Novel coronavirus SARS-CoV-2 has caused the pandemic of the respiratory diseases (COVID-19) around the world since 2020 (1). The spike glycoprotein (S) of coronavirus, a type I transmembrane protein containing two subunits, S1 and S2 is known to bind with host cells through the interaction with angiotensin-converting enzyme 2 and facilitate viral entry into the host cell (2). D614G mutation in the SARS-CoV-2 spike protein has been associated experimentally with higher infectivity and clinically with higher viral loads in infected individuals (3).

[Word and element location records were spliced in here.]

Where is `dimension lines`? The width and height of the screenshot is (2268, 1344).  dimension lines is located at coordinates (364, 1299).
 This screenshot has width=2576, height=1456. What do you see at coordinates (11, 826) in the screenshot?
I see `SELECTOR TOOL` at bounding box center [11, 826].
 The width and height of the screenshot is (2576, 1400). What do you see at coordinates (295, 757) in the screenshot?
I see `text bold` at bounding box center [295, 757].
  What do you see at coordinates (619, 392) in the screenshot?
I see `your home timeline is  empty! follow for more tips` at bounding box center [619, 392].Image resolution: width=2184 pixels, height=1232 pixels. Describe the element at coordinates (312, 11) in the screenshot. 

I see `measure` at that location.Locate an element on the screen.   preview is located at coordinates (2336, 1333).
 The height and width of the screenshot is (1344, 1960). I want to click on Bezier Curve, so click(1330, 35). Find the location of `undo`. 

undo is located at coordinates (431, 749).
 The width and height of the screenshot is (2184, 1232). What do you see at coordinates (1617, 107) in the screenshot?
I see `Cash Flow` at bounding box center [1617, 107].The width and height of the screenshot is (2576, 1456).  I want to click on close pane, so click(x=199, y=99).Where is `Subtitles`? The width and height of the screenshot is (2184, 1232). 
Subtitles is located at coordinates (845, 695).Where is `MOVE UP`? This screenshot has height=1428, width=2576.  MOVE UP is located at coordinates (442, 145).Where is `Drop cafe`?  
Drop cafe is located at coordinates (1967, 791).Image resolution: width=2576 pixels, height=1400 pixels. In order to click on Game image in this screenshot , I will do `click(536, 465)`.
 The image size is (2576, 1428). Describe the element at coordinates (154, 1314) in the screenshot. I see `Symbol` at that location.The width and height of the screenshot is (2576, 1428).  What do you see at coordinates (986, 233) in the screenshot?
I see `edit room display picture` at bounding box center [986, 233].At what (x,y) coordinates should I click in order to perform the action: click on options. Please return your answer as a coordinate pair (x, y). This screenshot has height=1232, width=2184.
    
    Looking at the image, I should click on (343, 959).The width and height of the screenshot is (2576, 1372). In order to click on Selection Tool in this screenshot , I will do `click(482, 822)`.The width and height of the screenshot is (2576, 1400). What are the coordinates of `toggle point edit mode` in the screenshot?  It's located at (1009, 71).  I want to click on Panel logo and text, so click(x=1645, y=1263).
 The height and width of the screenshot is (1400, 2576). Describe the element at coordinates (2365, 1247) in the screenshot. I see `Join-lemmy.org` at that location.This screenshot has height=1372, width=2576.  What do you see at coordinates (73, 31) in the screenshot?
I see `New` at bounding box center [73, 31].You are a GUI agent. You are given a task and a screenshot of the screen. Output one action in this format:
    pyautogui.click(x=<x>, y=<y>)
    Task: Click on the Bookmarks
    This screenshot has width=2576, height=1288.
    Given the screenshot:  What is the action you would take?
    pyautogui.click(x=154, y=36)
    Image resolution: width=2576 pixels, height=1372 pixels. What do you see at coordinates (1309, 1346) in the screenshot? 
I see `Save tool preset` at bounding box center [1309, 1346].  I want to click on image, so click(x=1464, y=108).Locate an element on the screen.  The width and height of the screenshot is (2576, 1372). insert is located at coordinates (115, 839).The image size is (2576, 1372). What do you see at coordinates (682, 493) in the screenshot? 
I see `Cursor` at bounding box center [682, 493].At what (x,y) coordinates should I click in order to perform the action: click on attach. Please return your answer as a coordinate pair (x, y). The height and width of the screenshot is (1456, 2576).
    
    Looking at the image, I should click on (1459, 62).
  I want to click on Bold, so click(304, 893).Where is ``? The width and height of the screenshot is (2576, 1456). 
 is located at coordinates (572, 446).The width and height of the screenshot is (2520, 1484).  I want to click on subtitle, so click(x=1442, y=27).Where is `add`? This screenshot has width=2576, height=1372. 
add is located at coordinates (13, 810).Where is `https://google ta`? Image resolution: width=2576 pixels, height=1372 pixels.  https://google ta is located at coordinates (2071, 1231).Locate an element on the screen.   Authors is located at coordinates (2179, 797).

However, variants carrying both D614G and A222V mutations in the spike protein showed increased sensitivity to convalescent sera and sera elicited by inactivated-virus vaccines, which may be caused by the A222V mutation (4).

Gene Aliases:

2019-nCoV s1, SARS-CoV-2 spike S1, SARS-CoV-2 S1, novel coronavirus spike s1, nCoV spike s1, coronavirus spike S1.

Genebank Number:

MN908947

Formulation:

Recombinant protein stored in 50mM sodium phosphate, pH 7.5, 300mM NaCl, 150mM imidazole.

References:

1. Zhou P, et al: A pneumonia outbreak associated with a new coronavirus of probable bat origin. Nature. 2020, 579:270-89. 2. Lan J, et al: Crystal structure of the 2019-nCov spike receptor-binding domain bound with the ACE2 receptor. Nature. 2020, 581:215-220. 3. Korber B, et al: Tracking changes in SARS-CoV-2 Spike: Evidence that D614G increases infectivity of the covid-19 virus. Cell. 2020, 182:812-82. 4. Jiajing W, et al: The Antigenicity of Epidemic SARS-CoV-2 Variants in the United Kingdom. Frontiers in Immunology. 2021, 12:2205.